**Objective**
Write out every line of the rows below as a JSON list of strings, one string per line, and leave out blank lines.

**Input for this task**
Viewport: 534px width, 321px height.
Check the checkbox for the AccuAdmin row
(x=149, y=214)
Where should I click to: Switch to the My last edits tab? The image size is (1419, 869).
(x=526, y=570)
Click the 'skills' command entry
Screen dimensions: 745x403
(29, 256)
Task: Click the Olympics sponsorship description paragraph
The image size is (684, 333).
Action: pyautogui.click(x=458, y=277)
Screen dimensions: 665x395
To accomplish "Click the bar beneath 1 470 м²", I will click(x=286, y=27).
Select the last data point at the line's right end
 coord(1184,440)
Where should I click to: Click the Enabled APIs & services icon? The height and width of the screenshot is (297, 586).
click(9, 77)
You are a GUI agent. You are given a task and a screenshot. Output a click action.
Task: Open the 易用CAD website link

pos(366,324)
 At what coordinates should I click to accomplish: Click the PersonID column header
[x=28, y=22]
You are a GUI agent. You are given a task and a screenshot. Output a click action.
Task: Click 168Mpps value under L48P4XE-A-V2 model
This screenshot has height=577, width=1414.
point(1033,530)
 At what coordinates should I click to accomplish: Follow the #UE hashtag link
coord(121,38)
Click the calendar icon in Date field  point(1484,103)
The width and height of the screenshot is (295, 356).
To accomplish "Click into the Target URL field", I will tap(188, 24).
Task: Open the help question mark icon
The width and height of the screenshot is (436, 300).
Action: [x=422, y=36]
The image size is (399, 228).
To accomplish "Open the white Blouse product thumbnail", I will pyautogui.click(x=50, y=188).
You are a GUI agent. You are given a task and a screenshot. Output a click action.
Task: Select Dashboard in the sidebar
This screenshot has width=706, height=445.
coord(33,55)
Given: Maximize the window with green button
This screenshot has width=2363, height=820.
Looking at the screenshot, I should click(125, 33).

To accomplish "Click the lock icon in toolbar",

**In response**
[
  "Viewport: 534px width, 321px height.",
  "Check the checkbox for the AccuAdmin row",
  "(x=149, y=214)",
  "Where should I click to: Switch to the My last edits tab? The image size is (1419, 869).",
  "(x=526, y=570)",
  "Click the 'skills' command entry",
  "Screen dimensions: 745x403",
  "(29, 256)",
  "Task: Click the Olympics sponsorship description paragraph",
  "The image size is (684, 333).",
  "Action: pyautogui.click(x=458, y=277)",
  "Screen dimensions: 665x395",
  "To accomplish \"Click the bar beneath 1 470 м²\", I will click(x=286, y=27).",
  "Select the last data point at the line's right end",
  " coord(1184,440)",
  "Where should I click to: Click the Enabled APIs & services icon? The height and width of the screenshot is (297, 586).",
  "click(9, 77)",
  "You are a GUI agent. You are given a task and a screenshot. Output a click action.",
  "Task: Open the 易用CAD website link",
  "pos(366,324)",
  " At what coordinates should I click to accomplish: Click the PersonID column header",
  "[x=28, y=22]",
  "You are a GUI agent. You are given a task and a screenshot. Output a click action.",
  "Task: Click 168Mpps value under L48P4XE-A-V2 model",
  "This screenshot has height=577, width=1414.",
  "point(1033,530)",
  " At what coordinates should I click to accomplish: Follow the #UE hashtag link",
  "coord(121,38)",
  "Click the calendar icon in Date field  point(1484,103)",
  "The width and height of the screenshot is (295, 356).",
  "To accomplish \"Click into the Target URL field\", I will tap(188, 24).",
  "Task: Open the help question mark icon",
  "The width and height of the screenshot is (436, 300).",
  "Action: [x=422, y=36]",
  "The image size is (399, 228).",
  "To accomplish \"Open the white Blouse product thumbnail\", I will pyautogui.click(x=50, y=188).",
  "You are a GUI agent. You are given a task and a screenshot. Output a click action.",
  "Task: Select Dashboard in the sidebar",
  "This screenshot has width=706, height=445.",
  "coord(33,55)",
  "Given: Maximize the window with green button",
  "This screenshot has width=2363, height=820.",
  "Looking at the screenshot, I should click(125, 33).",
  "To accomplish \"Click the lock icon in toolbar\","
]